* _AIM OF THE TASK_:
Please give the lines below again exactly as they stand, from the one that contains "You are a GUI" up to and including the one that contains "Task: Tap the 6,263 km distance value", leaving all pictures out.

* _DATASET RECORDS_:
################

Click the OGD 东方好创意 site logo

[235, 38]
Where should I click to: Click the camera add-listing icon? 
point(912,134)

################

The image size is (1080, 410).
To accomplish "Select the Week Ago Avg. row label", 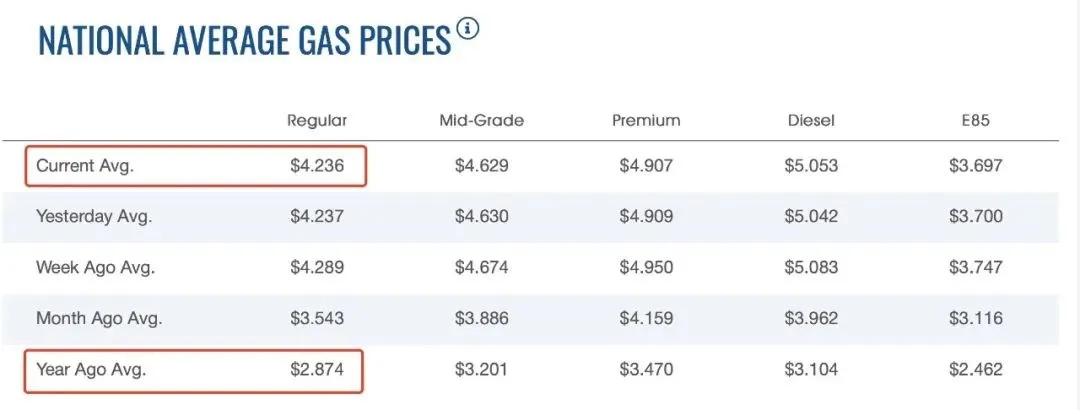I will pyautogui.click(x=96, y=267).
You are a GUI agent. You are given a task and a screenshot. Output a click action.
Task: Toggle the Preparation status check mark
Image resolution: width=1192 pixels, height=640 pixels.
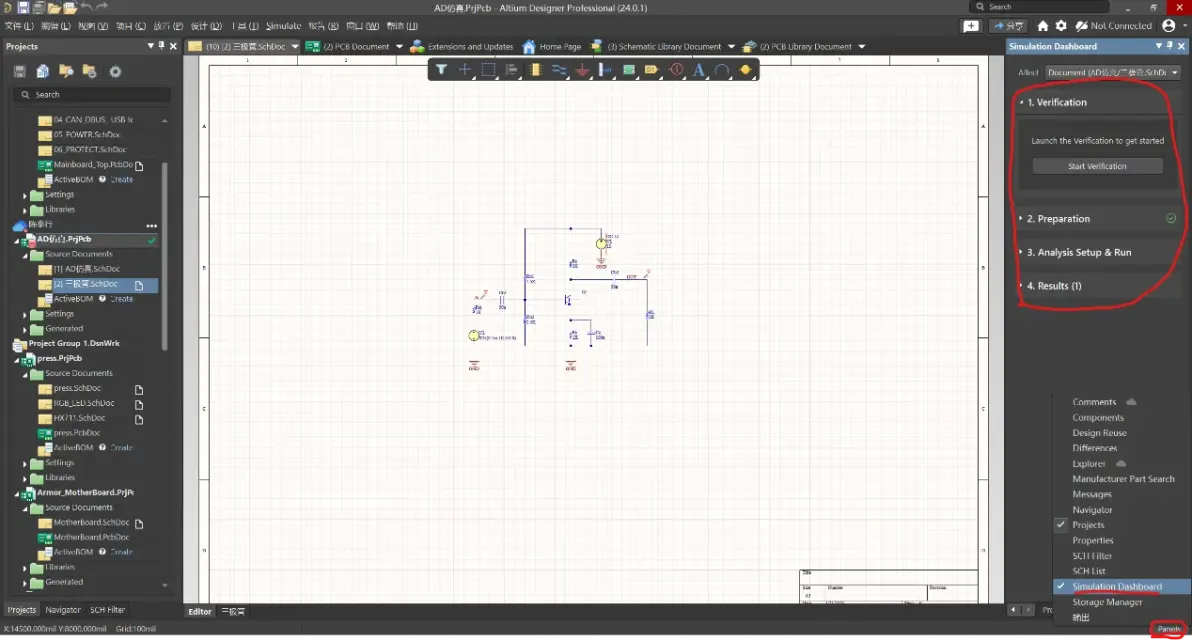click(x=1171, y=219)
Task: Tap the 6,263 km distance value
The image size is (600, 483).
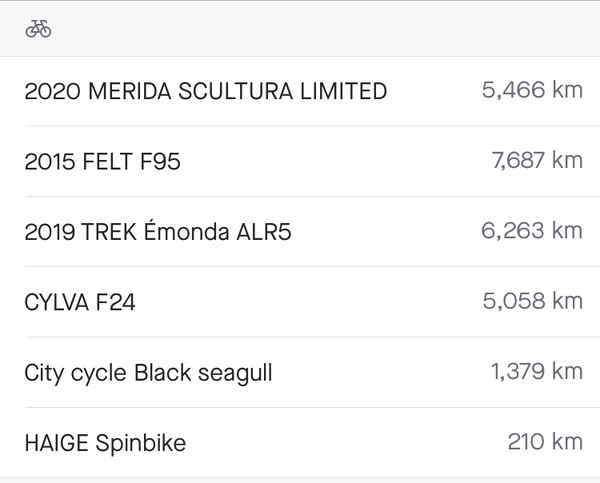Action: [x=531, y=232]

################

* _SOLUTION FOR THIS TASK_:
You are a GUI agent. You are given a task and a screenshot. Output a click action.
Task: Toggle the Preparation status check mark
Image resolution: width=1192 pixels, height=640 pixels.
click(x=1171, y=219)
Task: Tap the 6,263 km distance value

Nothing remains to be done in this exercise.